Stored data entries:
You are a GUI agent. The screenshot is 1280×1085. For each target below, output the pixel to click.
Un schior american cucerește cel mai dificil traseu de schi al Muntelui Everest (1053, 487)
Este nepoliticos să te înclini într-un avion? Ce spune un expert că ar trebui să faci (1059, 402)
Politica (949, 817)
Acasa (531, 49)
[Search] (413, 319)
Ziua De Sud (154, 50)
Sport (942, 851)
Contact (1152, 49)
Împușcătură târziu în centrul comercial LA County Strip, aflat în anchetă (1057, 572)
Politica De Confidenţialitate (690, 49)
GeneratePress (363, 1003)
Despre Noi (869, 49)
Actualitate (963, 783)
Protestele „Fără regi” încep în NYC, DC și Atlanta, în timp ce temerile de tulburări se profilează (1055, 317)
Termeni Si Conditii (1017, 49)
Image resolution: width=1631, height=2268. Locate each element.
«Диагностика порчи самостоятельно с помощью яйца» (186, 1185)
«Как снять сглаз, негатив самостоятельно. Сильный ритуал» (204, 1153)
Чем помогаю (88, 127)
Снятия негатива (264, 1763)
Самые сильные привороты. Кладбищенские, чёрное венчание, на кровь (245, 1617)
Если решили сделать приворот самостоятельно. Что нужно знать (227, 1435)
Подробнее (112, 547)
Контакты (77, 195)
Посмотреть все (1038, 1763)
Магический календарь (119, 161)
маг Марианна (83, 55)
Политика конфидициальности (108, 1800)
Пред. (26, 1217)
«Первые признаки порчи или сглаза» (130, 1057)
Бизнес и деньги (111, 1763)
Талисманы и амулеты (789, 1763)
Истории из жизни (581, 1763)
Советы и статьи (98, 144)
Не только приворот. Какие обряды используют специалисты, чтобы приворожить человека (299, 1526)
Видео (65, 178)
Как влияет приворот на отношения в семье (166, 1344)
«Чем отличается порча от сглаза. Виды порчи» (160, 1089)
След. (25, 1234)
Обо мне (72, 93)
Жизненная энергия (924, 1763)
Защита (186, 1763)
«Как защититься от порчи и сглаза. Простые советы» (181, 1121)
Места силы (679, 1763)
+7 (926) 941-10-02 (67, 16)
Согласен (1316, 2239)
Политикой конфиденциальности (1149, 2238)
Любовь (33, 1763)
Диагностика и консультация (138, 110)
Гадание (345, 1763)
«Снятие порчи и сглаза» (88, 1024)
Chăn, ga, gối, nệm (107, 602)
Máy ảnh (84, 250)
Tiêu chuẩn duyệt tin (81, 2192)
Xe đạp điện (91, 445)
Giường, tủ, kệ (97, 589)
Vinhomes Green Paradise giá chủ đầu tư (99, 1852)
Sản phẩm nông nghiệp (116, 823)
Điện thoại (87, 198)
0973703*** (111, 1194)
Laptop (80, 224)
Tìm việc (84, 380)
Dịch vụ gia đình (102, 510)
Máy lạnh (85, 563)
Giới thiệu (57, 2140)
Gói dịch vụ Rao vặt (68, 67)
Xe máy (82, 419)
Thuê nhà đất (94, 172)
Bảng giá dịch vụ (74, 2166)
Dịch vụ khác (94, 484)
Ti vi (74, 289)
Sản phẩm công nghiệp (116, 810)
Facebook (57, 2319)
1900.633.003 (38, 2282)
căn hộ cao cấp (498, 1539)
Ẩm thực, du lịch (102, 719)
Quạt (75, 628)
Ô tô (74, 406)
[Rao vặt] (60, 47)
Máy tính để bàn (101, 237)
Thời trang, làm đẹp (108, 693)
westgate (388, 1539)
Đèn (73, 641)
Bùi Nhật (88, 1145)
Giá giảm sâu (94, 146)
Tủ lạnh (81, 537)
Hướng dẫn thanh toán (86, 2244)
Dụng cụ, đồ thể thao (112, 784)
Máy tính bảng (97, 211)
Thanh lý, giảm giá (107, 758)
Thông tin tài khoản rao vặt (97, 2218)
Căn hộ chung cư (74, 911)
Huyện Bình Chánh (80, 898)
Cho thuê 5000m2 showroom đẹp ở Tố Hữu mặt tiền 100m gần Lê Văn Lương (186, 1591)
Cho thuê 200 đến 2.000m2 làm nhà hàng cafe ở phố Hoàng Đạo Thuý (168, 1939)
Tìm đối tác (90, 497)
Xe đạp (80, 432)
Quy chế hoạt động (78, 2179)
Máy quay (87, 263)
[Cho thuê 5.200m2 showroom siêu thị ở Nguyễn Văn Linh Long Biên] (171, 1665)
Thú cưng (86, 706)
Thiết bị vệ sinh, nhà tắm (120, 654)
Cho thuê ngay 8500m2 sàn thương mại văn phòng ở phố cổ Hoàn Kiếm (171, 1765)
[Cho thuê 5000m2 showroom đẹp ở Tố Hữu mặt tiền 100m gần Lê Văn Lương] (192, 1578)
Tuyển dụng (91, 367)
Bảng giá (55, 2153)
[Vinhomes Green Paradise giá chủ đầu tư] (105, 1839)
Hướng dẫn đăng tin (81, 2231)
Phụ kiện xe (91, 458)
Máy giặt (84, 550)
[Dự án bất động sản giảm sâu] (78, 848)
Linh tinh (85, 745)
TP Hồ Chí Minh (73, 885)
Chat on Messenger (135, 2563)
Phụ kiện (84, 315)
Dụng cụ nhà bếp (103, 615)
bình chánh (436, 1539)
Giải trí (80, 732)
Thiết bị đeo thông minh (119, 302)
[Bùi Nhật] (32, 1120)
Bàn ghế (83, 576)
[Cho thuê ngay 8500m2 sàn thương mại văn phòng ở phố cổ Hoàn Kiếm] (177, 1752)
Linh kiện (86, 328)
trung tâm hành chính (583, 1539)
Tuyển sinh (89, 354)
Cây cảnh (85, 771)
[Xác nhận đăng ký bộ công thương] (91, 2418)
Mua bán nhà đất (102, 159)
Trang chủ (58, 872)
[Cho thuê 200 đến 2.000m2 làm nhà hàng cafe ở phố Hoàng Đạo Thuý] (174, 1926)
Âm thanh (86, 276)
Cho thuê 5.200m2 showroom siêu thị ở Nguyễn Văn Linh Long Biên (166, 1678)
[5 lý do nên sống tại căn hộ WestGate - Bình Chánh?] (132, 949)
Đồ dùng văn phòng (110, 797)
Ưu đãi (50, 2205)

#### INSTRUCTIONS TO FOLLOW
Look above for lines with the word "phòng" and copy them all.

#### ANSWER TO THIS TASK
Cho thuê ngay 8500m2 sàn thương mại văn phòng ở phố cổ Hoàn Kiếm (171, 1765)
[Cho thuê ngay 8500m2 sàn thương mại văn phòng ở phố cổ Hoàn Kiếm] (177, 1752)
Đồ dùng văn phòng (110, 797)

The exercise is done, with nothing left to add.